But that was Randall, she thinks now, tucking the stationery and business plan back inside the drawer and locking it. When
he committed, he went all the way. Home. Family. Work. If he had thoughts about giving up, he never told Lena, and, at the
time, she felt blessed knowing his loyalty extended past TIDA to her and their family.

Once the computer awakens, ten hasty keystrokes yield 11,200 hits and 952,000 Tina Turner mentions: flawless skin and charismatic
smiles, albums, song lyrics, an international fan club, the location of Tina’s star on St. Louis’s walk of fame. The official
fan club site is filled with one-line blurbs of adoration and appreciation.

So much information, so much tiny print. Each mouse click directs her to different links and websites, each portal leads to
more information: a home in Zurich, another in the south of France. Lena scribbles the album titles on a monogrammed tablet,
crosses off duplicates. Scroll. Flip. Click. Buy, buy, buy: thirty-eight albums with and without Ike, five DVDs. At another
site the lyrics to Tina’s songs are available for free.

PRINT PRINT PRINT. Pages spew from the printer with repeated taps on the button in an erratic rhythm of whoosh and whine,
then flutter across the floor. Lena stoops to pick up a page and sinks back into the chair, overwhelmed by the wisdom and
specificity of her random selection: the song, “I Don’t Wanna Fight”; the line,
“This is time for letting go.

Chapter 4

T
he phone rings for the first time all day. Either Kendrick or Camille will answer it. Lena is unsure until she hears Camille’s
voice. Kendrick never liked talking on the phone, and now, more than ever, he avoids it.

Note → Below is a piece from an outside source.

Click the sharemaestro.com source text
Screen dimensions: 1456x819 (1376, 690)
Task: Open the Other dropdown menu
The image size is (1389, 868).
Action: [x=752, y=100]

“Hey, Dad.” Camille paces the hallway and responds to what Lena assumes is her father’s litany of questions. Her voice is
conspiratorial. “School’s okay… my senior project… any day now. Get ready. It’s either Columbia or NYU… in the bed… in his
room. Yes, Dad, I’m taking care of Kimchee. I miss you, too.” Camille pounds on Kendrick’s door—the pesky little sister she
pretends to be. “It’s Dad.”

Kendrick’s deep pitch is barely distinguishable from Randall’s. Like Camille, he paces the hallway, too, allowing Lena to
overhear fragments of his conversation: Dr. Miller, car, the fellas. He walks into the master bedroom, hands the phone to
his mother as if she cannot use the one beside her bed, and pauses long enough to take a pair of sunglasses from the top of
Randall’s dresser.

Lena greets Randall in what she hopes is a version of Camille and Kendrick’s light, happy tone.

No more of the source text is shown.